ENTRIES SUPPLIED:
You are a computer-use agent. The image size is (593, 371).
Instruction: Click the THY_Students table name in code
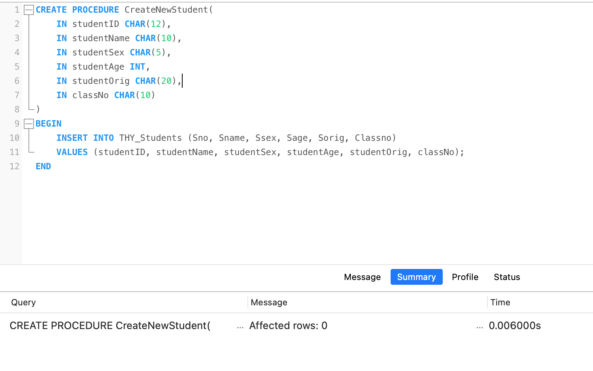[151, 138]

* * *

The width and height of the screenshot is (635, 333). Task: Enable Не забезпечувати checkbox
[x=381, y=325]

WHAT IS ASKED: Put the rows from the line with "The width and" up to and including the line with "[x=381, y=325]" into a two-column CSV with the header columns input and output. Use one CSV line per row, with its text under input and its answer under output, each as a single quoted field with line breaks replaced by spaces.

SOLVED PROBLEM:
input,output
"The width and height of the screenshot is (635, 333). Task: Enable Не забезпечувати checkbox","[x=381, y=325]"